_Goal_
Rewrite all of the data below, swapping each "magnifier" for "lens" and keeping every other character the same.

_Provided data_
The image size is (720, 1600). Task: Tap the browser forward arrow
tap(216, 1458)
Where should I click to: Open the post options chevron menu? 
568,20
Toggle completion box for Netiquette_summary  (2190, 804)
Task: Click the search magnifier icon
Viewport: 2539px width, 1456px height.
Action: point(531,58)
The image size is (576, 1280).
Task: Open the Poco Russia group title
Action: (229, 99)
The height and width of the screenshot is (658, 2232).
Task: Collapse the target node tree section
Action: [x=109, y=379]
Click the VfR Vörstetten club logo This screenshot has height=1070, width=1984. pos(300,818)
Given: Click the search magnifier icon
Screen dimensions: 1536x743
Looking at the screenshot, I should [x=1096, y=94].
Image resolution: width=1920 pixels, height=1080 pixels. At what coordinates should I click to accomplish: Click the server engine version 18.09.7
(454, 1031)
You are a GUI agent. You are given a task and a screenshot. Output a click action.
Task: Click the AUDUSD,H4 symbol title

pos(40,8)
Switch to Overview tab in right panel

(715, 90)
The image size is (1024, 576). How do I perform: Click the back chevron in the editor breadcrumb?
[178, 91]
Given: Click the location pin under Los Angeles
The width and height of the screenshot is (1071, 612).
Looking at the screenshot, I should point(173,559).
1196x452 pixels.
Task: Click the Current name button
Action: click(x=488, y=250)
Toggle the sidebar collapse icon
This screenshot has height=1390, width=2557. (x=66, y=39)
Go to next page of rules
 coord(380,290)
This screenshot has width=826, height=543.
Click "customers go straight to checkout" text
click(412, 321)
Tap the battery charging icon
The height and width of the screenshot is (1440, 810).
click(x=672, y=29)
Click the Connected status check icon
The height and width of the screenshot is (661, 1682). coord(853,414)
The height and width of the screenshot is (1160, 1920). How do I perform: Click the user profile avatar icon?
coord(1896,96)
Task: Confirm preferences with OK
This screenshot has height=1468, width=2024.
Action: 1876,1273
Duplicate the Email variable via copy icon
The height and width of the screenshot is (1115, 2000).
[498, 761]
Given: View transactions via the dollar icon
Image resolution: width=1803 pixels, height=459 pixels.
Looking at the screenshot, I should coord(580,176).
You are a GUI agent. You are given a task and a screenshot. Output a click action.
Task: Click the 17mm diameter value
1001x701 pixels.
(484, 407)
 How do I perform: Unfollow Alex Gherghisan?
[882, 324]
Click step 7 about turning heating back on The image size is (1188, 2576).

_Answer to this problem_
The image size is (720, 1600). Task: Tap the browser forward arrow
tap(216, 1458)
Where should I click to: Open the post options chevron menu? 
568,20
Toggle completion box for Netiquette_summary  (2190, 804)
Task: Click the search lens icon
Viewport: 2539px width, 1456px height.
Action: point(531,58)
The image size is (576, 1280).
Task: Open the Poco Russia group title
Action: (229, 99)
The height and width of the screenshot is (658, 2232).
Task: Collapse the target node tree section
Action: [x=109, y=379]
Click the VfR Vörstetten club logo This screenshot has height=1070, width=1984. pos(300,818)
Given: Click the search lens icon
Screen dimensions: 1536x743
Looking at the screenshot, I should [x=1096, y=94].
Image resolution: width=1920 pixels, height=1080 pixels. At what coordinates should I click to accomplish: Click the server engine version 18.09.7
(454, 1031)
You are a GUI agent. You are given a task and a screenshot. Output a click action.
Task: Click the AUDUSD,H4 symbol title

pos(40,8)
Switch to Overview tab in right panel

(715, 90)
The image size is (1024, 576). How do I perform: Click the back chevron in the editor breadcrumb?
[178, 91]
Given: Click the location pin under Los Angeles
The width and height of the screenshot is (1071, 612).
Looking at the screenshot, I should point(173,559).
1196x452 pixels.
Task: Click the Current name button
Action: click(x=488, y=250)
Toggle the sidebar collapse icon
This screenshot has height=1390, width=2557. (x=66, y=39)
Go to next page of rules
 coord(380,290)
This screenshot has width=826, height=543.
Click "customers go straight to checkout" text
click(412, 321)
Tap the battery charging icon
The height and width of the screenshot is (1440, 810).
click(x=672, y=29)
Click the Connected status check icon
The height and width of the screenshot is (661, 1682). coord(853,414)
The height and width of the screenshot is (1160, 1920). How do I perform: Click the user profile avatar icon?
coord(1896,96)
Task: Confirm preferences with OK
This screenshot has height=1468, width=2024.
Action: 1876,1273
Duplicate the Email variable via copy icon
The height and width of the screenshot is (1115, 2000).
[498, 761]
Given: View transactions via the dollar icon
Image resolution: width=1803 pixels, height=459 pixels.
Looking at the screenshot, I should coord(580,176).
You are a GUI agent. You are given a task and a screenshot. Output a click action.
Task: Click the 17mm diameter value
1001x701 pixels.
(484, 407)
 How do I perform: Unfollow Alex Gherghisan?
[882, 324]
Click step 7 about turning heating back on The image size is (1188, 2576).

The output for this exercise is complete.